How to run dozens of AI models on your Mac or PC - no third-party cloud needed - technology-news.space

cofotoisme/Getty Images

With the rapid advancements in artificial intelligence (AI), running sophisticated models like Meta’s Llama 3.1 locally on personal computers is becoming increasingly popular. Running an LLM on your local PC or Mac provides a sandbox for experimentation and development without compromising data privacy and allows for more flexibility in model usage.

Also: Why the future must be BYO AI: Model lock-in deters users and stifles innovation

Here is a quick guide to help you set up and run Llama 3.1 — as well as many other models such as Google Gemma2 — on Mac, Linux, and Windows. I’ll also discuss the benefits of privately hosted models.

Why develop and test against different open-source models?

untitled — Llama 3.1 8b running on Ollama/Open WebUI
Jason Perlow/ZDNET

Developing and testing against various open source models you privately host and run offers several advantages over relying solely on publicly hosted large language models (LLMs) from providers like OpenAI, Microsoft CoPilot, Meta AI, and Google Gemini.

Data privacy: Publicly hosted LLMs require sending data over the internet, which can raise privacy and security concerns. Running models locally ensures that sensitive data remains on your own hardware.

Customization: Open-source models allow for greater customization. Developers can fine-tune models, adjust hyperparameters, and modify the architecture to suit specific use cases better.

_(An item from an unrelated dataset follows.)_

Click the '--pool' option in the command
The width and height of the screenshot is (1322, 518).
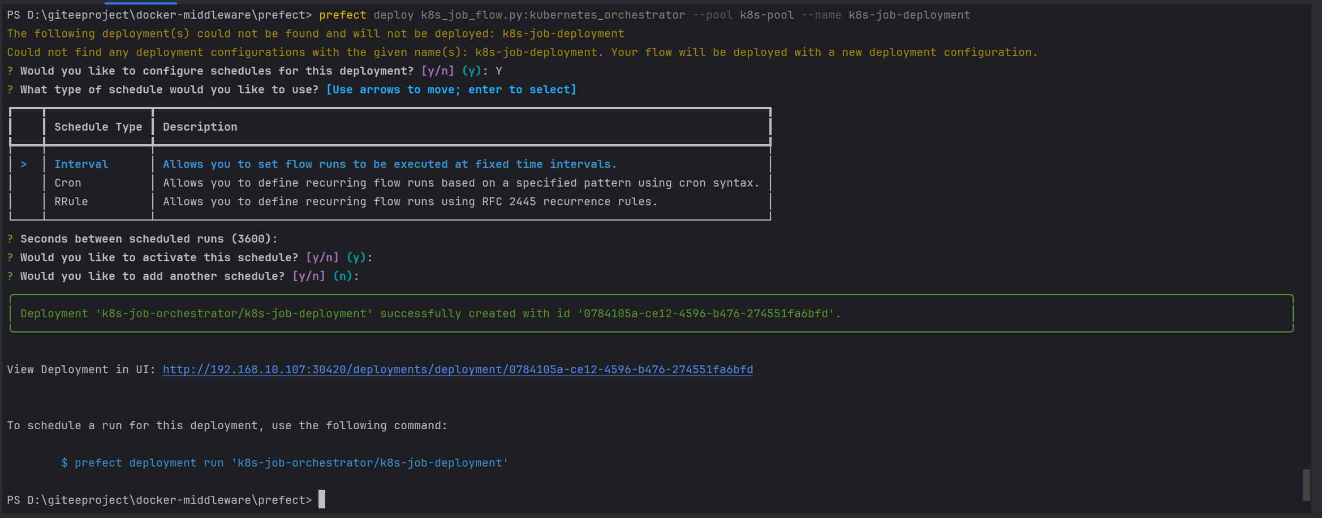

Cost control: Cloud-based AI services can be costly, especially for large-scale applications. Hosting models locally can significantly reduce ongoing API usage and data transfer expenses.

–>

Offline capability: Local models can be used without an internet connection, which is essential for applications requiring high availability or in areas with unreliable internet access.

Flexibility and experimentation: Hosting your own models enables you to experiment with different algorithms and configurations, leading to innovative solutions and a deeper understanding of AI technologies.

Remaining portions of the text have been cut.